Part of our problem was that early on we followed some instructions a bit too well and this hampered us as we didn’t find everything we needed to really get moving. So we were slow to get going, but once we did it seemed like a race against the clock to try and complete our mission.
There must be something in the water in Regina, as some of the best live avatar hosts we have had have come from companies in Regina. Mitch is a master of his art and plays his characters well, treading the fine line between scared host and experienced gamesmaster.
I think Mitch knew we were getting low on time as towards the end of the game he would subtly help speed things along, suggestions such as “I’ll just take these with me, just in case” saved precious minutes where he didn’t then have to go and collect items once we realised what was going on.
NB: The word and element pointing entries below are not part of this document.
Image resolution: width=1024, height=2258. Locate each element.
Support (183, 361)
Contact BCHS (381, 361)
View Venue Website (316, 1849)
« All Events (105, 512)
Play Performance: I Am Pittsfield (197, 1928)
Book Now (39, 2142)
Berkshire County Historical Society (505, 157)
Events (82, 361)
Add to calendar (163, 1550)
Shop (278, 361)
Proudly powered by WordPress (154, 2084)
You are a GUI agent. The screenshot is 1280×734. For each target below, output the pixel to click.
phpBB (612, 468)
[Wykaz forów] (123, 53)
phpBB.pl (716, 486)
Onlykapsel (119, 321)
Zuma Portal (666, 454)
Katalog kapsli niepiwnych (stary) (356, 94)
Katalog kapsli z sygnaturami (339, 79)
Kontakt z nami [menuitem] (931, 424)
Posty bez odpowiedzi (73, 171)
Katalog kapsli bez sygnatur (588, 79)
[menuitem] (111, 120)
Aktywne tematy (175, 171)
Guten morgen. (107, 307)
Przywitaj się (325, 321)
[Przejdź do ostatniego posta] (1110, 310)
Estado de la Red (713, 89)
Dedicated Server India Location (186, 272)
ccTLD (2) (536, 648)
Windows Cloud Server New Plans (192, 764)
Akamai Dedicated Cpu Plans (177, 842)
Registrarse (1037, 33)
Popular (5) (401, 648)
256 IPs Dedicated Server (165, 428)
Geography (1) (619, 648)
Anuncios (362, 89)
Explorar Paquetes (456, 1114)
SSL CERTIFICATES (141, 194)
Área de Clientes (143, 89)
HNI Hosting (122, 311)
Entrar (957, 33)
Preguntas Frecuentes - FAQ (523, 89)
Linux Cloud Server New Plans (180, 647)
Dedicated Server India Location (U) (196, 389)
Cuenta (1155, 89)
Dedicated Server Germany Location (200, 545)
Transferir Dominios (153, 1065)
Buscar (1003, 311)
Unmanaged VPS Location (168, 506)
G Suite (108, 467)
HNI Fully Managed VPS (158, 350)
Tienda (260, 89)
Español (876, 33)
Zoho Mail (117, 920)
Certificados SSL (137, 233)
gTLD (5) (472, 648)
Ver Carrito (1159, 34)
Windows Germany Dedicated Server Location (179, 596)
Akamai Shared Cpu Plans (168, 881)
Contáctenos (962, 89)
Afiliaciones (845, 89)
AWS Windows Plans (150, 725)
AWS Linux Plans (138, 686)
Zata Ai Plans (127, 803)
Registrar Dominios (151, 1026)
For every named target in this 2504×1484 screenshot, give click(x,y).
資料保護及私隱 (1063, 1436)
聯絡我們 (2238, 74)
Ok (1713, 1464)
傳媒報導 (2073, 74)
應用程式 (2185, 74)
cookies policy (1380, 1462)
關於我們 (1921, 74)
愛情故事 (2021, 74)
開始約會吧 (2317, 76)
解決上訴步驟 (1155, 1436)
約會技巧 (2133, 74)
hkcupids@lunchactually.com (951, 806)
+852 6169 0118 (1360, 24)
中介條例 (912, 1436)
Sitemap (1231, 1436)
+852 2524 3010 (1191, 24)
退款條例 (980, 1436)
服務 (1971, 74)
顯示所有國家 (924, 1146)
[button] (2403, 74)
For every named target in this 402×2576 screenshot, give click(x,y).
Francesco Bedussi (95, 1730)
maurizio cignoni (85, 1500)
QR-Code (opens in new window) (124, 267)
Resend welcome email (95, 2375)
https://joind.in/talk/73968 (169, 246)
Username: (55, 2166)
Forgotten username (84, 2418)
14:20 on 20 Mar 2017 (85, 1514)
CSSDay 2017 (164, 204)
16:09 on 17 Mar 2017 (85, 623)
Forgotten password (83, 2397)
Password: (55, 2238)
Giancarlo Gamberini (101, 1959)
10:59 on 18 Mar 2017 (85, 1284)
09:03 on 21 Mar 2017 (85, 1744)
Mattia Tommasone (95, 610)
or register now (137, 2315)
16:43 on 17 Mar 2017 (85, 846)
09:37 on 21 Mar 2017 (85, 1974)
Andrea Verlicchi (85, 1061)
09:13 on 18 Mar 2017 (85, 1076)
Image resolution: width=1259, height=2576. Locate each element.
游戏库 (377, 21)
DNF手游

It never felt like we were being pushed along and the story never suffered, even when we were low on time, Mitch, sorry, Sam, still played his role to perfection and helped us feel on edge.
D’Vile’s is yet another wonderful contribution to the online avatar escape room world by Mystery Mansion. It doesn’t have the fun of DTF or the humour of Seen, but it is a wonderful creepy addition to the online horror world. We really can’t wait for the next instalment in this story, The Sleepy Man.
- Number of connections: 3-6 players recommended
- Price: CAD$25.00 per person (+ tax)
- Devices: Desktop or Laptop suggested
- Platform: Zoom/Telescape
- Inventory: Yes
- 360º View: Yes
- Time Zone: Regina, Canada (CST)
|Value for Money|
Team: 4 players
Time Taken: 73 minutes (75 minute game)
*Disclaimer: we weren’t charged for this experience, but this has not influenced our review.